§ Required task
Turn the lines from the one containing "Describe the element at coordinates (1360, 766)" through the end of the items, both included, into a Markdown table with the columns Row and Line. Leave out any blank lines.

§ Exercise material
= = = =

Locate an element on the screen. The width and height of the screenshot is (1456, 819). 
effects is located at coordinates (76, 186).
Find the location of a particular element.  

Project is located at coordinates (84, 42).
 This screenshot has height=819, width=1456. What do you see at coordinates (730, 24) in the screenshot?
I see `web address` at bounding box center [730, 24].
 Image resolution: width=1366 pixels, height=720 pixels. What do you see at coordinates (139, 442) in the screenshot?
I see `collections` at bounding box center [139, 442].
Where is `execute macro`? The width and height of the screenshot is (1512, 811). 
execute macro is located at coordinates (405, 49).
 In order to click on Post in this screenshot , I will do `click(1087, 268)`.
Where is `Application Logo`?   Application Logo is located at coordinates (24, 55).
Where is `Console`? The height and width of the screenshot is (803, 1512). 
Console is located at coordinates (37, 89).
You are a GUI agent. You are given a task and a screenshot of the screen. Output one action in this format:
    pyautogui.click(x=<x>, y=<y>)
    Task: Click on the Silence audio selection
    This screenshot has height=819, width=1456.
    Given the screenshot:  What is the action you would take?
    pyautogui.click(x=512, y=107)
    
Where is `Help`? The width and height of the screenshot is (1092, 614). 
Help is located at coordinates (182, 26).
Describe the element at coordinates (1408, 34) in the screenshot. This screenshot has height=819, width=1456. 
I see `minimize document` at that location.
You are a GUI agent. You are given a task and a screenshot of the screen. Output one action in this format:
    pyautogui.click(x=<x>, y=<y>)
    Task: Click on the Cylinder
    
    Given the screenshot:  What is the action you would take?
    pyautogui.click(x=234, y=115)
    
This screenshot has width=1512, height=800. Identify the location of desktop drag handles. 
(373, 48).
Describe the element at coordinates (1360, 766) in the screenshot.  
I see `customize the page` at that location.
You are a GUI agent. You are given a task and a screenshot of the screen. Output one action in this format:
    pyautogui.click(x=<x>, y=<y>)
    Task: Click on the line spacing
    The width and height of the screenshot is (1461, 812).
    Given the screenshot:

= = = =

§ Response
| Row | Line |
|---|---|
| 1 | Describe the element at coordinates (1360, 766) in the screenshot.   |
| 2 | I see `customize the page` at that location. |
| 3 | You are a GUI agent. You are given a task and a screenshot of the screen. Output one action in this format: |
| 4 |     pyautogui.click(x=<x>, y=<y>) |
| 5 |     Task: Click on the line spacing |
| 6 |     The width and height of the screenshot is (1461, 812). |
| 7 |     Given the screenshot: |